In the two decades I’ve spent cooking seriously, decades that include writing professionally about cooking, maintaining a cooking blog, reading innumerable cookbooks, and building a cookbook library that threatens to overrun my home, I have never read another cookbook that suggests thinking about cooking this way. I’ve read books that suggest thinking about ingredients. I’ve read cookbooks suggesting the cook think about shopping for food, (Judy Rodgers’s classic Zuni Cafe Cookbook, W. W. Norton, 2002, comes to mind) but never in the depth as brought forth by Bourdain.
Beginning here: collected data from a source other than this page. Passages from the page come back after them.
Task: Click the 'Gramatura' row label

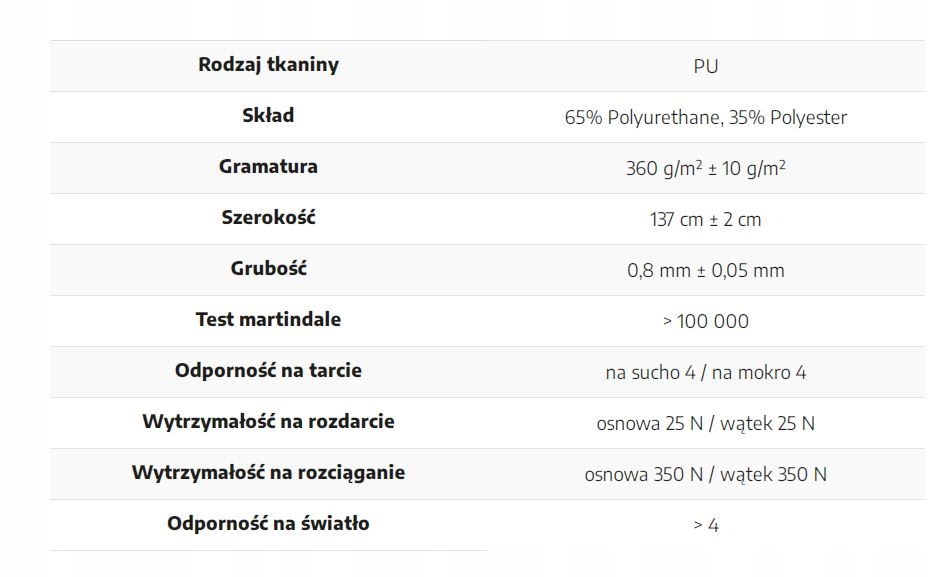Action: click(x=268, y=167)
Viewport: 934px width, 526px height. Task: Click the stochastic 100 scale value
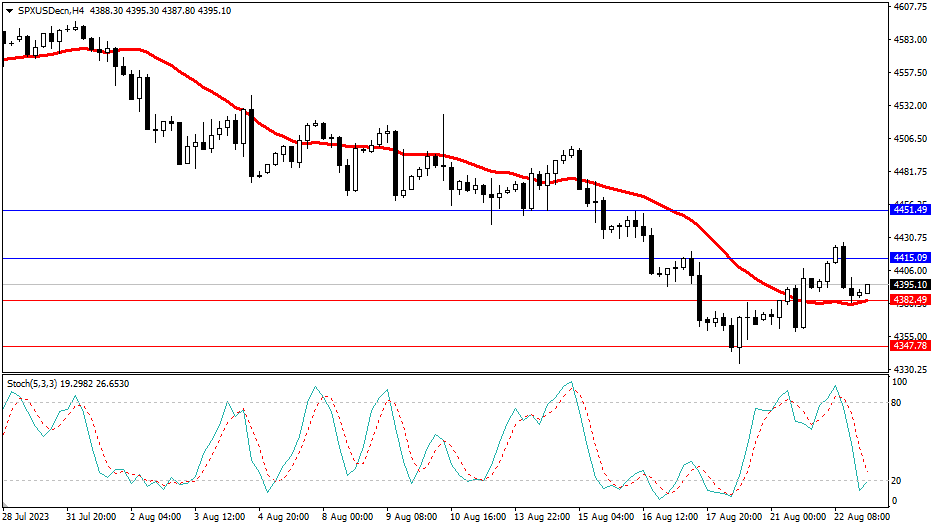(900, 383)
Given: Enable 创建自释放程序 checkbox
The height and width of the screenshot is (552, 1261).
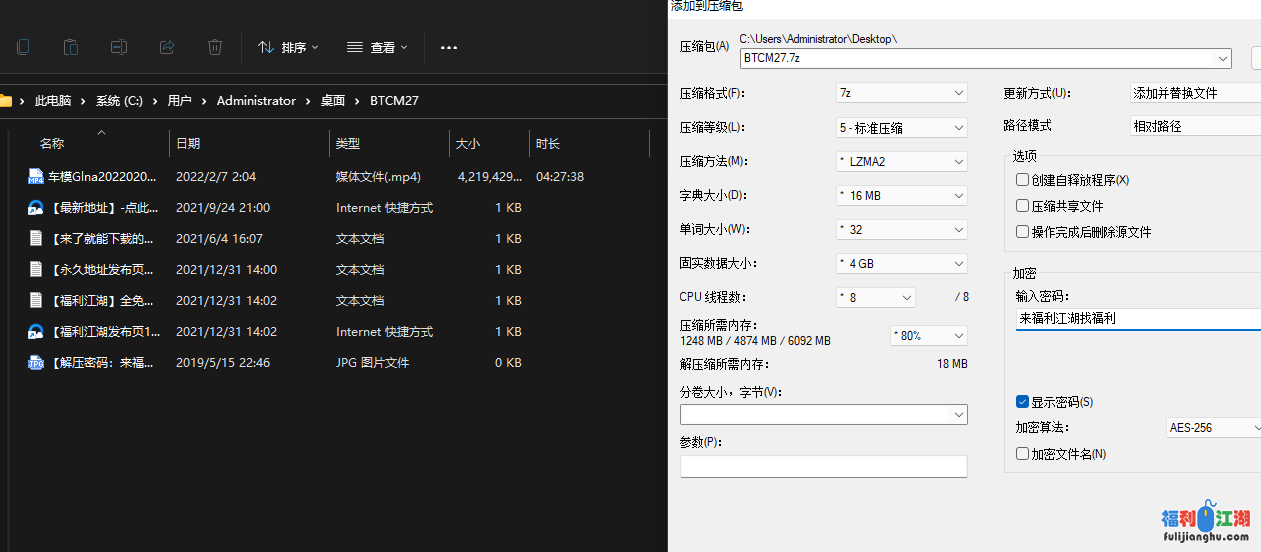Looking at the screenshot, I should pos(1022,180).
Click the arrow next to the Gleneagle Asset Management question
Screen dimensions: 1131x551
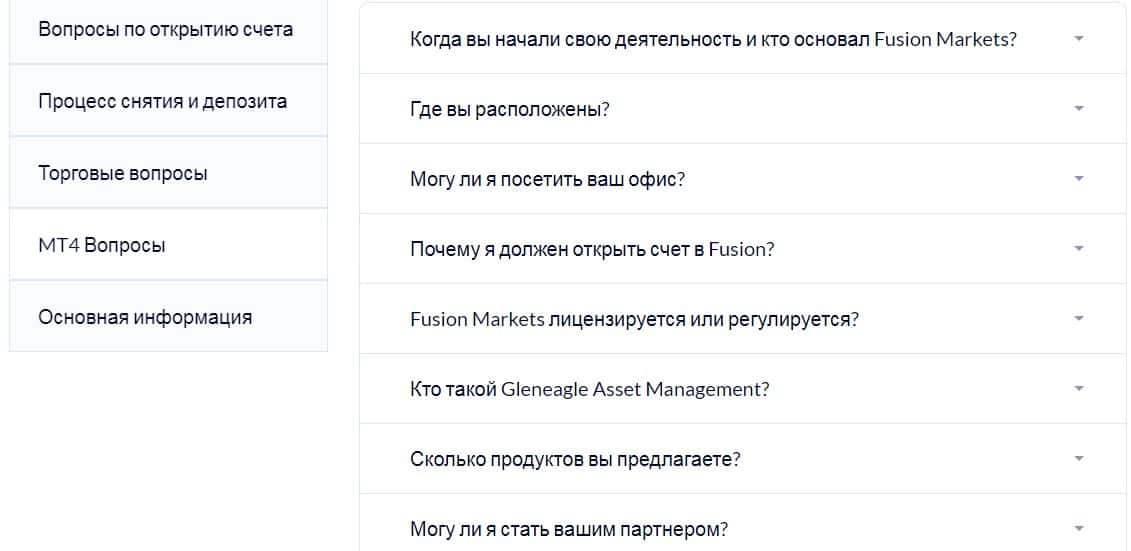click(x=1078, y=389)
Bourdain calls this kind thinking about cooking “deep prep”. If you are a 30-ish cook who, until quite recently, worked as a housecleaner and topless dancer, this kind of thinking about food is news to you, because having the time and money to spend on food — let alone cooking food — is news to you.
Expanding this notion of deep prep, Bourdain devotes a section to “Scoring the Good Stuff”. Scoring the good stuff, i.e., finding ingredients, was far more challenging in 2004 than it is today. Why? Single word: internet. Nor did farmers markets sprout on every street corner. What farmers markets there were charged prices a woman with student loan debt could not afford.
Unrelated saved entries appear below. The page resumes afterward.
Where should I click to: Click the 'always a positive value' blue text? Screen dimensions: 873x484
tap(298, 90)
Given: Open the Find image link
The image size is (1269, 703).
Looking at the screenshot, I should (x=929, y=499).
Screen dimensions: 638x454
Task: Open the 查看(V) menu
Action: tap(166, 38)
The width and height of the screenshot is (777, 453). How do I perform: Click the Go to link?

No matter. Bourdain advised readers to patronize their local Chinatowns, seek out Kosher butchers, and search for Muslim Halal groceries. No go? Suck it up and visit that annoyingly expensive gourmet shop. The owner knows somebody who can order you foie gras. Befriend your butcher. Befriend your fishmonger.
“Above all, do not be a snob. It’s the worst sin there is for a cook.”
Although the recipes of Les Halles Cookbook demand little by way of equipment, Bourdain makes one single demand of the serious cook: “A sharp knife is a must.”
I did not possess such an implement in 2004. At Bourdain’s written insistence, I got myself to Macy’s Union Square in San Francisco, where I spent $100 on a Henckels chef’s knife. It was my first serious kitchen purchase. Until then all my cooking was done with a red-handled Victorinix paring knife, a find from my housecleaning days. Though sharp, it’s far too small for serious kitchen work. I have the scars to prove it. The Henckels, however, was something else again.
Bourdain imparts a final piece of wisdom before moving to the recipes involving the making and use of broths. Remember, this is 2004, long before modern people began extolling broths as a drinkable cure for all that ails. Bourdain advises readers to make broth and demi-glace at home. Freeze it in ice cube trays. This, he says, will improve your cooking immeasurably. I did what he said. He was right. Of course.
And what of Les Halles Cookbook recipes? Here is what Bourdain says of them: “The recipes, for the most part, are old standards, versions of which can find in scores of other books.”
Bourdain is both right and wrong, here. Les Halles Cookbook recipes are indeed standard bistro food — rillettes, beef daube, pâté… You will find them in any French cookbook. Yet they are easy to follow, and as noted, require no specialty equipment, making them a special pleasure for cooks with rudimentary kitchens.
Nevertheless, the recipes, good as they are, aren’t they reason you should buy Les Halles Cookbook. And yes, you should, if you aren’t yet convinced.
There are scores of wonderfully written cookbooks filled with great recipes out there. There are even bad cookbooks out there with bad recipes you can mess with. But scarce few are the books that truly change your thinking, in the kitchen and out — books that really teach you something besides how to make another smoothie, or God help us all, why carbs are bad for you. Anthony Bourdain’s Les Halles Cookbook taught me how to think about cooking. Even today, when he’s in the spotlight for all the wrong reasons, he can teach you, too.
I’m only sorry I was never able to thank him.